Virtual Encapsulation (Sandbox, VM, Container, …)

The base protection of the isolation appliance is a hardened Linux operating system.

An additional core security mechanism is the use of nested virtual containers, where vulnerable applications (such as browsers or email clients) are executed within the innermost container. In the event of an attack, malicious code can only take effect within the container in which it was executed — for example, manipulating, encrypting, or deleting data. However, these containers contain no critical company data. Once the user closes the vulnerable application, the container — including all its contents and any malware — is automatically deleted.
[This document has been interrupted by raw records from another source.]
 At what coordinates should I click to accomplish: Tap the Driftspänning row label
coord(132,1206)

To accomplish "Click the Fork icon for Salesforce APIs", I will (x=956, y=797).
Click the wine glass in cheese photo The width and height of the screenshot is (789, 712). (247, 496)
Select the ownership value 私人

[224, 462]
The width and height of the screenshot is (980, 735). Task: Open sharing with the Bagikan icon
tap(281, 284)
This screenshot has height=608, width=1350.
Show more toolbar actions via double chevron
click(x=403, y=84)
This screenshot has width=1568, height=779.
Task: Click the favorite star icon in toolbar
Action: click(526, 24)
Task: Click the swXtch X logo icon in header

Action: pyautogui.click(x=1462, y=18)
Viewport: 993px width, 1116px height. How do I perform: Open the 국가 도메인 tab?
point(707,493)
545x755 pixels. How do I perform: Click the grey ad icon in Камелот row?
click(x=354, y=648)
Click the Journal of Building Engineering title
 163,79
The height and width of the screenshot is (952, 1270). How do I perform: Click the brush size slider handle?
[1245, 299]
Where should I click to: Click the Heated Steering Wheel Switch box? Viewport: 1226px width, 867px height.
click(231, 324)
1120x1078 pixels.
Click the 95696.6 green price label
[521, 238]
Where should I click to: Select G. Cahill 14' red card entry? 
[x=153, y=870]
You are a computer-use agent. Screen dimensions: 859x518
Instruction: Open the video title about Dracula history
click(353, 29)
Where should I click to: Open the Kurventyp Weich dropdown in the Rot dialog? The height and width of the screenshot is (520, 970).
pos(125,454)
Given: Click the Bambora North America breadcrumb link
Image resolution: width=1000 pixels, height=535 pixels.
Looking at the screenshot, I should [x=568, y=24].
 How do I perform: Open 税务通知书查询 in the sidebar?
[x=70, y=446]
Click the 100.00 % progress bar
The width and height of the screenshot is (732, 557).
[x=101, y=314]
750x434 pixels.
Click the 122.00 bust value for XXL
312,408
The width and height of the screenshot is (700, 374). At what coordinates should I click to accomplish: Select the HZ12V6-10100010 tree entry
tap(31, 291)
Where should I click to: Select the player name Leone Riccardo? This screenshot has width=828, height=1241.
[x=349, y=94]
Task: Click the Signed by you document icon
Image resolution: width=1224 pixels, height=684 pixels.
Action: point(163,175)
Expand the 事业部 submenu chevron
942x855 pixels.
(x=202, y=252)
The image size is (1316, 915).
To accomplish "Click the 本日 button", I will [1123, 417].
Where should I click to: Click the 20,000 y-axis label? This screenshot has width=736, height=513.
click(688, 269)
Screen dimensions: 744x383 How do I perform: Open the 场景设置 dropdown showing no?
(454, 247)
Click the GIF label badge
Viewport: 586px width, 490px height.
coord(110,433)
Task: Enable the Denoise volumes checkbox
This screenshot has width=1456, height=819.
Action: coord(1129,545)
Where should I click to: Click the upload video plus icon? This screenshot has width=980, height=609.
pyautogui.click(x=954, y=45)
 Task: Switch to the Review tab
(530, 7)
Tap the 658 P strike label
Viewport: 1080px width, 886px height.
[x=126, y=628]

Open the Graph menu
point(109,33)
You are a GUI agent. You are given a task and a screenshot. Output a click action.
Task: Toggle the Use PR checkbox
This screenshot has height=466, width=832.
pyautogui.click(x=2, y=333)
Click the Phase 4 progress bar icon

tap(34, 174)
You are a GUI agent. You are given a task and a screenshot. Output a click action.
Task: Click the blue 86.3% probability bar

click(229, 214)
The next time the user launches the application, a new virtual container with a clean version of the browser or email app is provided.

Files downloaded from the public internet are stored on the isolation appliance. If a user wants to open and view such a file, it is mounted into a container. Any malicious code hidden in the file can only execute within this isolated environment. After editing, the user can save the file back to the operating system level. When the user closes the application, the container is deleted.

This malware protection mechanism is effective against all types of attacks — including active content like WASM, JavaScript, and zero-day exploits. 
 

Escape from Encapsulation

Malware escaping from a virtual container is possible — and not at all uncommon.

If malware breaks out of a virtual container, it still only has very limited permissions. It has read-only access to files outside the app box it escaped from, and therefore cannot cause any damage.

Even in the unlikely event of a breakout through multiple layers of virtual security, the malicious code has no way to cross the physical boundary of the isolation appliance — and thus cannot access the intranet or any company data.